*YOUR OBJECTIVE*
Rewrite the data from the line containing "Where should I click to: Click" through the line containing "click(252, 8)", inclusive, replacing "Viewport" with "Window" and keeping everything else the same. Omit the pictures.

*EXERCISE MATERIAL*
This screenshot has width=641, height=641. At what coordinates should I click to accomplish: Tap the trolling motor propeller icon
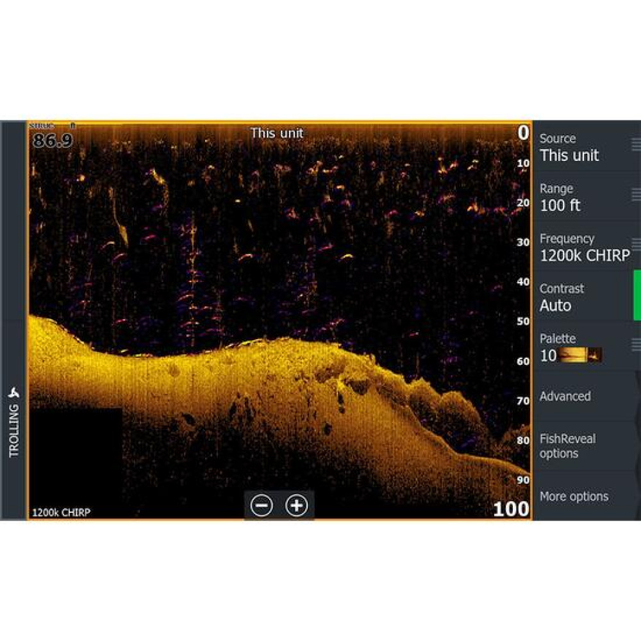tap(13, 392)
--
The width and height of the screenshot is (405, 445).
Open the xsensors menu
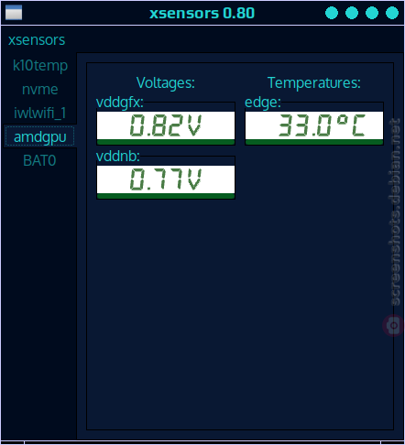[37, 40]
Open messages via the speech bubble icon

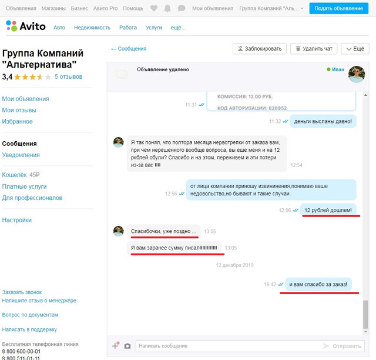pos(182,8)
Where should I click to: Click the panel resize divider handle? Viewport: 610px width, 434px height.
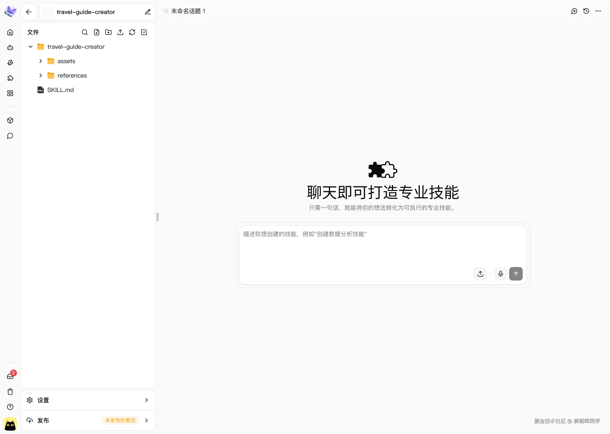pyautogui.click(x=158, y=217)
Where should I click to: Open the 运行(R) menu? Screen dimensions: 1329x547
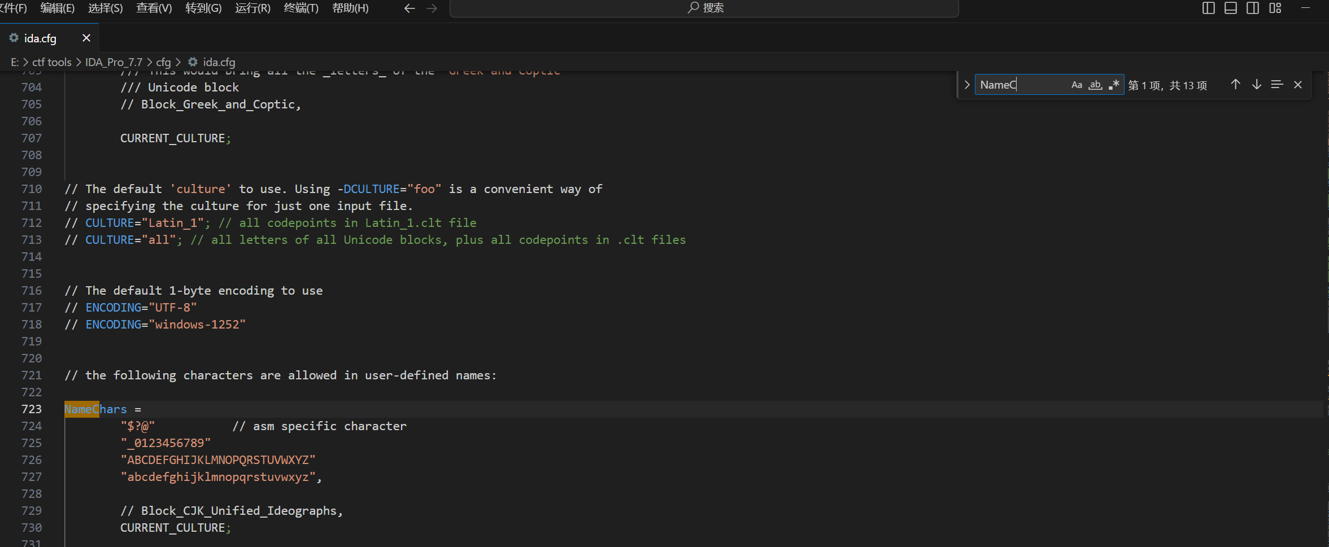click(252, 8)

*CORRECT OUTPUT*
Where should I click to: Click the panel resize divider handle? Window: 610px width, 434px height.
pyautogui.click(x=158, y=217)
Where should I click to: Open the 运行(R) menu? Screen dimensions: 1329x547
click(252, 8)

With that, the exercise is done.